(Yapılacaklar)
- A) Girdilerin başından "y-tick-label: 70 is" ifadesini içeren satıra kadar (o satır dahil) olan satırları yeniden yaz; bunlarda "Image resolution" ifadesini "Screen size" olarak yeniden adlandır, geri kalan her şeyi olduğu gibi bırak. Resimleri yanıta ekleme.
- B) Lütfen biseksüellik ve cinsel yönelim üzerine olan yazıyı kaldığı yerden sürdür.

26/03/2016 | Yazar: Tunca Özlen

Biseksüellik, kadınlara ve erkeklere ‘eşit ölçüde’ ilgi duyma durumu değildir; böylesi bir tanım biseksüelliğin sınırlarını dramatik bir biçimde daraltır. Biseksüel bir kişi ‘ağırlıklı olarak’ karşı cinsinden veya hemcinsinden hoşlanabilir; üstelik bu durum hayatının belli dönemlerinde tersine dönebilir.

Cinsel yönelim, bize hangi cinsiyet karşısında duygusal ve cinsel çekim hissettiğimizi anlatır. İnsanların büyük çoğunluğunun karşı cinsten hoşlandığını, yani heteroseksüel olduğunu varsayarız. Hemcinsinden hoşlanan eşcinseller ve her iki cinsten de hoşlanan biseksüeller, toplumda azınlığı oluştururlar. Heteroseksüeller çoğunluk, diğerleri ise ‘cinsel azınlık’tır.

(Gösterilen içerik)
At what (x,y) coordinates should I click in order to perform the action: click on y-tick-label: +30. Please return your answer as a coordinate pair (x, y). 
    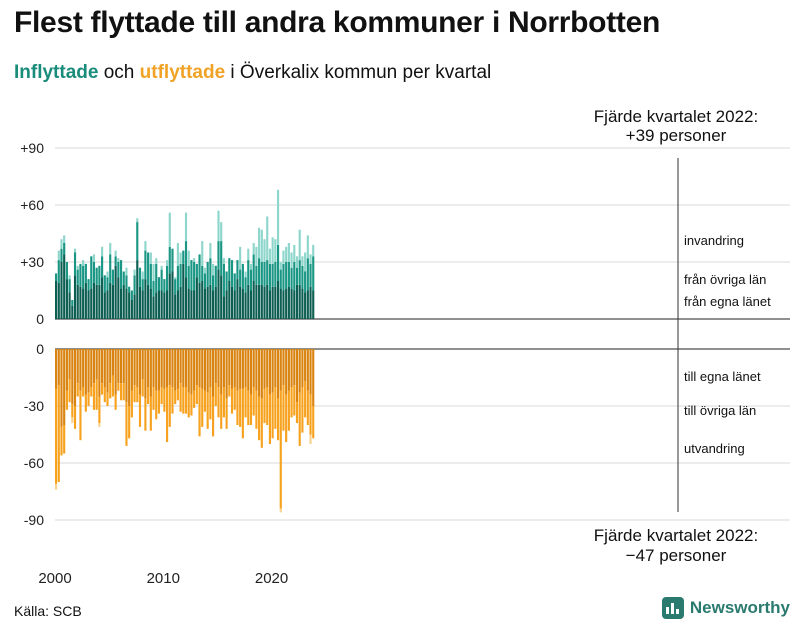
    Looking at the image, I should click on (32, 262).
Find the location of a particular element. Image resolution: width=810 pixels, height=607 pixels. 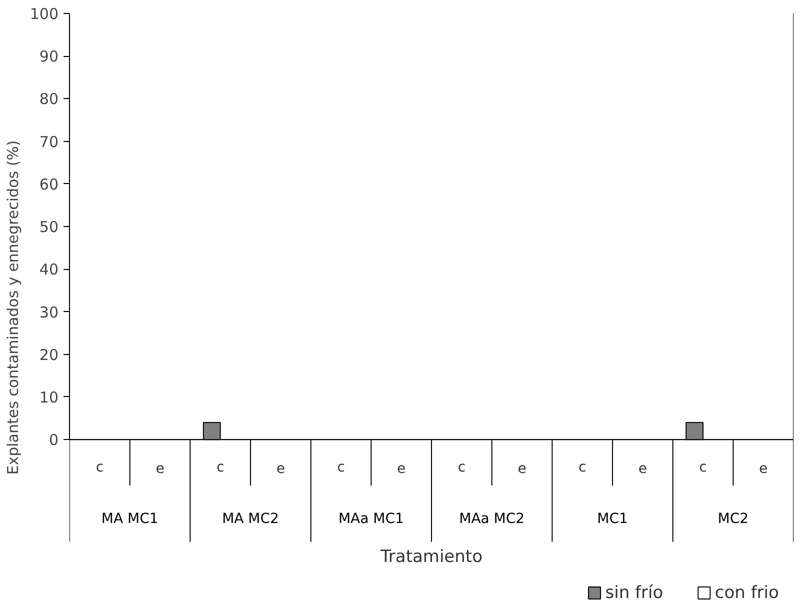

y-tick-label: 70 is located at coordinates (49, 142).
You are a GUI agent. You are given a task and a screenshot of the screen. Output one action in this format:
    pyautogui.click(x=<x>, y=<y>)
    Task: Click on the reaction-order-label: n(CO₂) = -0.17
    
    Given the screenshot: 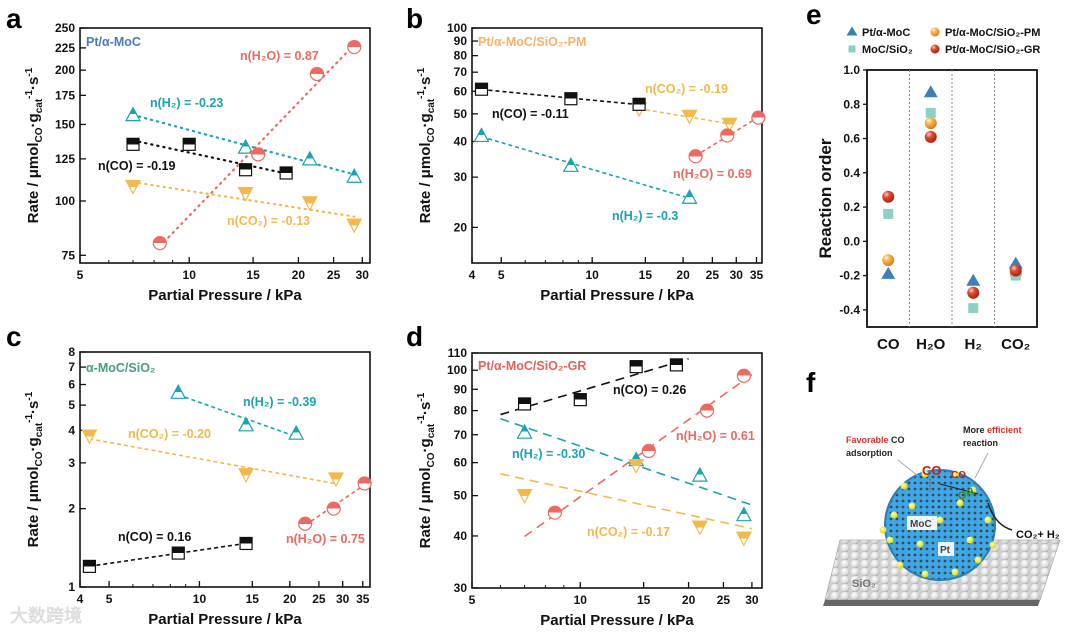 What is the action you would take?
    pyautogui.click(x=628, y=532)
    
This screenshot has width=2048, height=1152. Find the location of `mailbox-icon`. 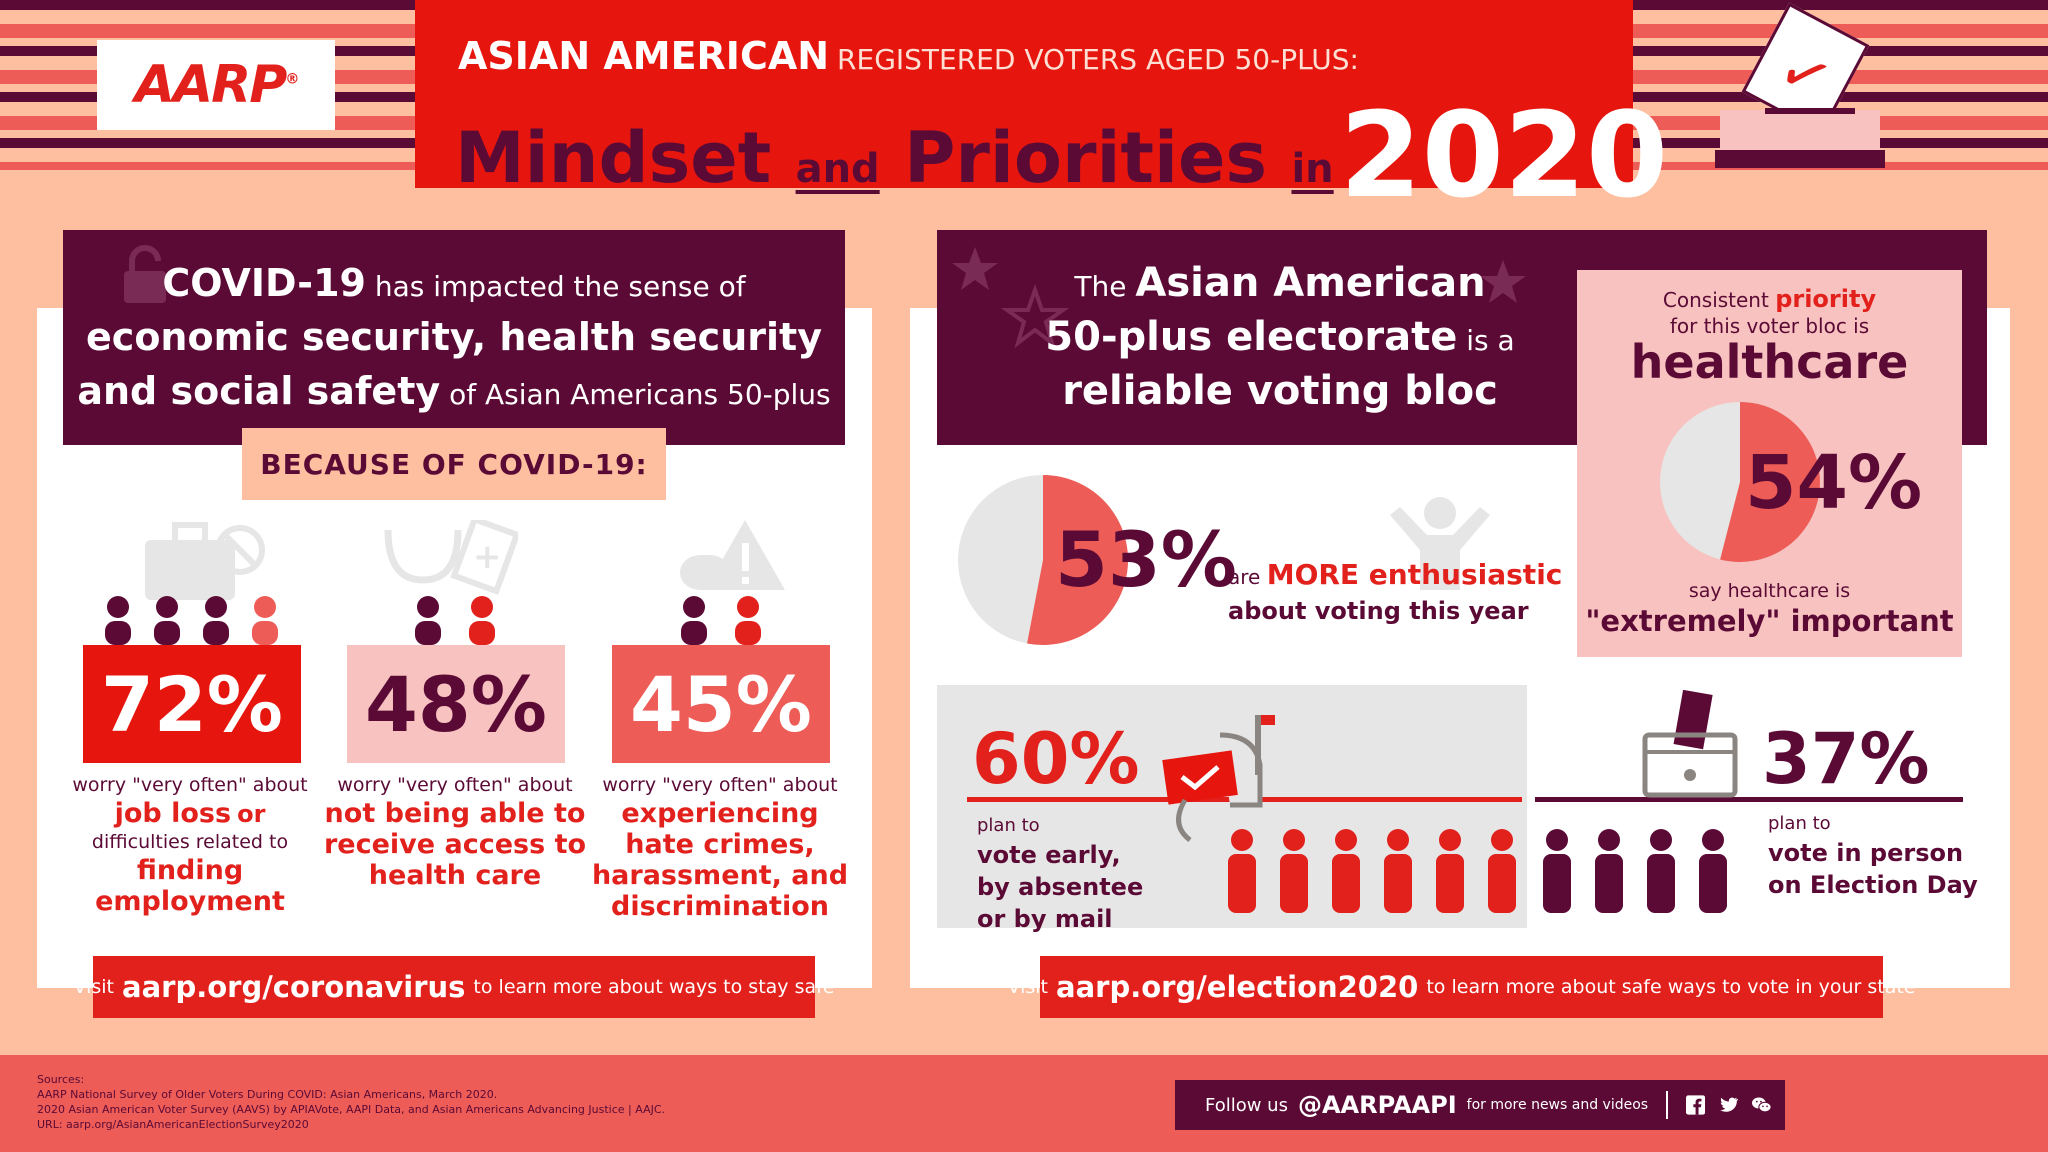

(Sırayla yanıtlar)
- A)
At what (x,y) coordinates should I click in order to perform the action: click on y-tick-label: +30. Please return your answer as a coordinate pair (x, y). 
    Looking at the image, I should click on (32, 262).
Find the location of a particular element. Screen size: width=810 pixels, height=607 pixels. 

y-tick-label: 70 is located at coordinates (49, 142).

- B)
Gerçekten öyle midir?

Elimizde, heteroseksüel olmayan kesimin, nüfustaki oranları sabit bir cinsel azınlık olduklarını gösteren hiçbir bilimsel ve toplumsal veri bulunmuyor. Eşcinsellerin, toplumun %7 ila %10 arasında değişen sabit bir oranını oluşturdukları yönündeki safsatalar hiçbir bir bilimsel değer taşımıyor. Bir kere bu sabit oranlara inanırsanız, daha yüksek oranların insan türünün geleceğini tehlikeye sokabileceği yönündeki feryatlar karşısında akıl tutulması yaşayabilirsiniz.

Varsayalım ki, herhangi bir ülkede cinsel yönelimlerin nüfusa dağılımını konu alan ve tüm yetişkin yurttaşları kapsayan bir araştırma yapılsın. Cinsel kimliklere yönelik bu denli köklü önyargıların ve ağır baskıların olduğu bir dünyada, gerçek verilere ulaşmak mümkün olmazdı. Pek çok eşcinsel ve biseksüel, heteroseksüel olduklarını beyan ederdi. Beyan esassa, elden ne gelir?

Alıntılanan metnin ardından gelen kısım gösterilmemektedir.